German supplier ZSK has launched a series of innovations for Tailored Fibre Placement (TFP), an interesting carbon composite manufacturing technique, which offers to dramatically cuts costs and offer new possibilities for improved component design.
Unlike the conventional approach of weaving the fibres of a composite into a perpendicular arrangement then cutting the fabric to the required shape, TFP arranges the functional fibres in bundles exactly where they are most needed for structural performance and stitches them into position on a compatible base layer.
ZSK commits that this gives ‘absolute freedom of positioning’, allowing fibres to be placed in the optimum directions to carry the loads, ensures that they do not move during processing, and cuts fibre wastage to just three per cent instead of the usual 30-70 per cent on a typical automotive component.
ZSK’s machines are able use TFP to create 3D pre-forms that match the finished shape of a typical automotive part.
Patented innovations to the machine speed up the deposition of fibres, increase versatility and streamline the design process – while the Fibre Supply Unit that doubles the deposition rate also allows simultaneous deposition of different fibres and automatic switching between different materials.
ZSK adds that its ‘advanced design code’ also ensures perfect repetition of results, even controlling zig-zag stitching automatically.
“The demand for lightweight materials, to improve CO2 emissions and product performance as vehicles become heavier and more complex, has never been greater but the cost of composite manufacture has remained unaffordable in all but the most specialist niche applications,” explained Melanie Hoerr, manager for technical embroidery at ZSK.
“Our approach using TFP breaks through that barrier by eliminating most of the manual processing and waste of conventional composite manufacture, while increasing design freedom and improving quality control.”

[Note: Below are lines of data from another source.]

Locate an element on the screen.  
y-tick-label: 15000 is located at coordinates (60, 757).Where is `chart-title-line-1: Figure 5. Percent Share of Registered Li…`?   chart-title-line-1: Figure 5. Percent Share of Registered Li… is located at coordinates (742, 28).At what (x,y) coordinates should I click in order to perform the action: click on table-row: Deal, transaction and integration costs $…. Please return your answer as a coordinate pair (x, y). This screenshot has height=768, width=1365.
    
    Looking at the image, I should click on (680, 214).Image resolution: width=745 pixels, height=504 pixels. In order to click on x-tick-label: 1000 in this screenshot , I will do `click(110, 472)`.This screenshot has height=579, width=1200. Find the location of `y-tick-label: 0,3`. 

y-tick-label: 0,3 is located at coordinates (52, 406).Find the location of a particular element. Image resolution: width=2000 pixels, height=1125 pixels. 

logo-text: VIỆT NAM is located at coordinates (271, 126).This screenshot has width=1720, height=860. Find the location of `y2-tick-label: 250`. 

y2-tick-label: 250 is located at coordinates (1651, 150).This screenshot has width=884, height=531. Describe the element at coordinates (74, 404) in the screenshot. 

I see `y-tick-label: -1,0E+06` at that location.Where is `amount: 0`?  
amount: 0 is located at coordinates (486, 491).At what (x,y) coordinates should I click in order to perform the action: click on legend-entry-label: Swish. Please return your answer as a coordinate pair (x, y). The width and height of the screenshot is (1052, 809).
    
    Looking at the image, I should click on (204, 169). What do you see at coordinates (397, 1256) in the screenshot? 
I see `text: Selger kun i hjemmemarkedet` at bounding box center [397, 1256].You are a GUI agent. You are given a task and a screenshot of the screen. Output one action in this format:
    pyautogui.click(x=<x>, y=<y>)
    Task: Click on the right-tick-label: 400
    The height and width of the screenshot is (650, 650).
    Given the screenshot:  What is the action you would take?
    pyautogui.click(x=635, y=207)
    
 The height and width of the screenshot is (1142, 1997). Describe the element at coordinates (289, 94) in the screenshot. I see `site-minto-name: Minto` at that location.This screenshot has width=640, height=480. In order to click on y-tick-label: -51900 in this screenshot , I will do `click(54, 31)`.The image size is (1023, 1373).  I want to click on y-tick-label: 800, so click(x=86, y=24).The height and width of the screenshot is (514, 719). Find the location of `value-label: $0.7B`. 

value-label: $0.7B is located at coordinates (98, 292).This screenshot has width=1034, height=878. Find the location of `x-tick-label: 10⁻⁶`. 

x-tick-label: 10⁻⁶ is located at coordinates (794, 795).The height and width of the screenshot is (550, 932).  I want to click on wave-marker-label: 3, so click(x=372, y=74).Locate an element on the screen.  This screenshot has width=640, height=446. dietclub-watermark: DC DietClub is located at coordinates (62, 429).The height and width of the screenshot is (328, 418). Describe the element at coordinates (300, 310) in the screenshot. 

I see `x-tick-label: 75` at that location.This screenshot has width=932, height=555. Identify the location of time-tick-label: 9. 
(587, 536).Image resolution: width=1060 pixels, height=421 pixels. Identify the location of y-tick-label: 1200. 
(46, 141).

In addition to optical and wire components, TFP can incorporate polymers commingled with carbon fibre to be melted later during moulding to form the matrix, avoiding the need for a resin filler, accelerating the production of complex parts and improving the resin-to-fibre distribution, especially in the extremities of the mould.
Current difficulties with end-of-life recycling of composites could be largely overcome by choosing appropriate polymers for re-melting to simplify separation during end of life recycling.